樟南高校(鹿児島市)で教員免許持たず授業 28歳男性、8日間318人に 担当分は無効、教え直し

 2022/06/11 07:30
無免許の元講師が授業していた樟南高校=鹿児島市武岡1丁目
無免許の元講師が授業していた樟南高校=鹿児島市武岡1丁目
 鹿児島市の樟南高校(山崎隆志校長)の元常勤講師男性(28)が、教員免許を持たずに公民担当で計8日間授業したことが、10日分かった。男性は5月31日付で依願退職した。高校を運営する学校法人時任学園側は、授業を受けた生徒に事情を説明し謝罪。保護者にも文書で謝罪した。教員資格について定めた教育職員免許法に抵触する恐れがあり、学園は「今後管理体制を強化する」としている。

 学園側によると、男性は2020年4月に寮の舎監として採用。22年度に入学生が増え、男性が「教員免許を持っている」と話していたため、面接した上で4月から常勤講師にした。

 男性は、普通科未来創造コース3年の現代社会と商業科3年の政治経済、同科1年の公共を担当。

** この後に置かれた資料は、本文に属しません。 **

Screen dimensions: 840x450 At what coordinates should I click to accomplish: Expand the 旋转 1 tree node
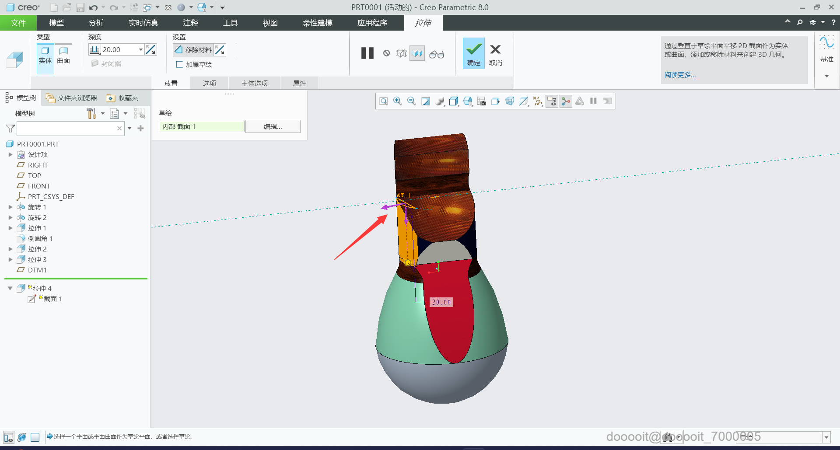pyautogui.click(x=11, y=207)
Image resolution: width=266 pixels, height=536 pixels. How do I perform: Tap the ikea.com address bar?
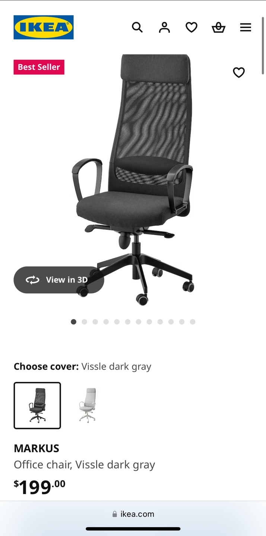[133, 514]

病気の欠勤や大型連休中の休校期間を挟み、4月11日〜5月9日の8日間で9クラス318人に計12時間教えた。

 5月9日時点で免許提示がなかったため本人に確認したところ、男性は翌日から2日間欠勤。再出勤した12日に免許がないことを報告した。聞き取りに対し、男性は卒業した大学で教職課程を履修せず、聴講生だった別の大学で単位を取得したつもりだったと説明。30日あった懲罰委員会で「弁解の余地はない。ご迷惑をお掛けして申し訳ない」と謝罪したという。

 学園側は、生徒らに謝罪した上で男性が担当した授業を無効と判断。新たに非常勤講師を雇うなどして教え直している。授業数が少ないため補習はしない。

 南日本新聞社の取材に対し、学園側は「もともと正規職員だったこともあり、確認が不十分だった」と釈明。同様のケースは他にない、としている。私立学校を管轄する県学事法制課には6月10日に報告した。

 教育職員免許法は、免許を持たず教員になったり無免許者を任命・雇用したりすると30万円以下の罰金を科す、としている。時任学園の時任保彦理事長は「あってはならないことで、生徒・保護者にご迷惑、ご心配をお掛けした。今後このようなことがないようチェック体制の再構築に努める」とコメントした。